The industry and its supporters argue that payday loans fill a marketplace need for small loans for individuals facing a cash crunch. Critics say the industry’s practices results in exorbitant costs for borrowers who cannot afford to immediately repay the loans and end up renewing the loan.
Key provisions of the bill (SB1446), other than the sunset, include limiting a borrower to one savings account payday loan at a time, requiring lenders to check a database to verify that an applicant does not have an existing loan, requiring lenders that use the Internet to sign up borrowers to get a state license, and giving borrowers the right to repay a loan over a longer period than the original period.
As approved by the House on May 1, the bill would have erased entirely the 2010 sunset as part of a compromise in which the industry agreed to new restrictions on its lending practices and accepted new requirements to report to state regulators.
House conferees on Monday held out for that position, but the Senate conferees voted 2-1 to keep the current 2010 sunset so lawmakers can get reports from regulators and review the payday advance loan industry’s performance.
“We have very little information on how this industry is conducting its business,” said Sen. Debbie McCune Davis, D-Phoenix.
Including either proposed sunset would kill the cash advance bill, the end product of at least two years of work that saw the industry make a lot of concessions, said Rep. Bill Konopnicki, R-Safford.
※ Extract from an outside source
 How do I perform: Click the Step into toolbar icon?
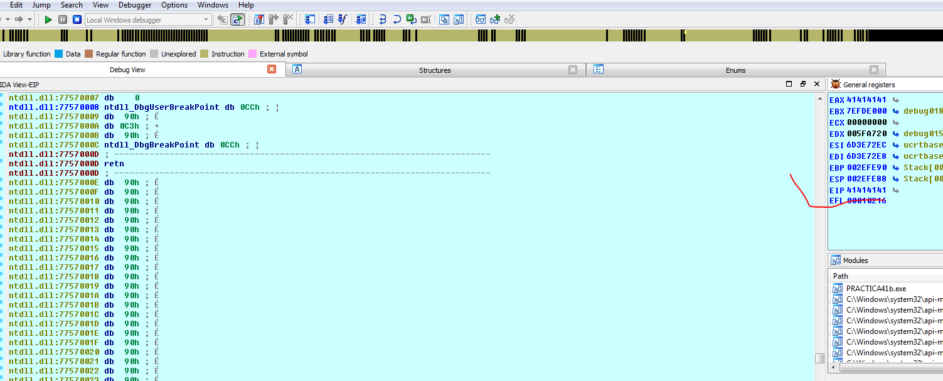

A veteran state legislator and some colleagues took the first steps Monday to make it a crime to issue a payday cash loan in Arizona.
An initiative drive crafted by Rep. Marian McClure, R-Tucson, would repeal existing laws that permit “deferred presentment” transactions, where a lender agrees to hold a bad check for up to two weeks for a fee of up to 15 percent of the amount. On an annual percentage basis that can be close to 400 percent.
The measure also would make anyone who issued such no fax needed payday loans punishable by up to 18 months in state prison.
Whether that will dry up high-interest, short-term loans in Arizona is unclear. Even McClure conceded lenders might find a way around the prohibition.
But she said if tighter restrictions are necessary she will amend the initiative language to impose an absolute cap on allowable interest, doing that before the first check cash advance petition hits the streets. McClure needs 153,365 signatures by next July (eds: 2008) to put the measure on the 2008 ballot.
She acknowledged she has not yet raised any money and has little hope of bringing in enough to hire paid circulators. Few - if any - measures have qualified for the ballot in the last three decades without hiring people to help gather signatures.
But McClure said she has volunteers who are retired and can spend several hours a day in front of grocery and drug stores with petitions. And she predicted the payday advance idea will have enough support from editorial writers and talk show hosts to compensate for the lack of cash.
The two week loans essentially involve a lender agreeing not to cash a check for up to $500 that the borrower acknowledges is not good. The promise is made to cover that check — plus the 15 percent fee - within two weeks.
Industry lobbyist Lee Miller said the online cash loans fill a need. “We don’t ever think it’s good for the consumers of Arizona to eliminate choices,” he said.
The Arizona House has approved legislation to give new protections to bad credit payday loan borrowers.
At the same time, the bill helps the faxless payday advance industry by lifting the scheduled expiration of the state law authorizing the short-term loans.
The bill now goes to the state Senate.
The bill would erase the July 2010 automatic repeal included in the 2000 law that authorized payday loans.
Additional key provisions include limiting a borrower to one payday loan at a time and requiring lenders to check a database to verify that an applicant doesn’t have an existing instant cash loan.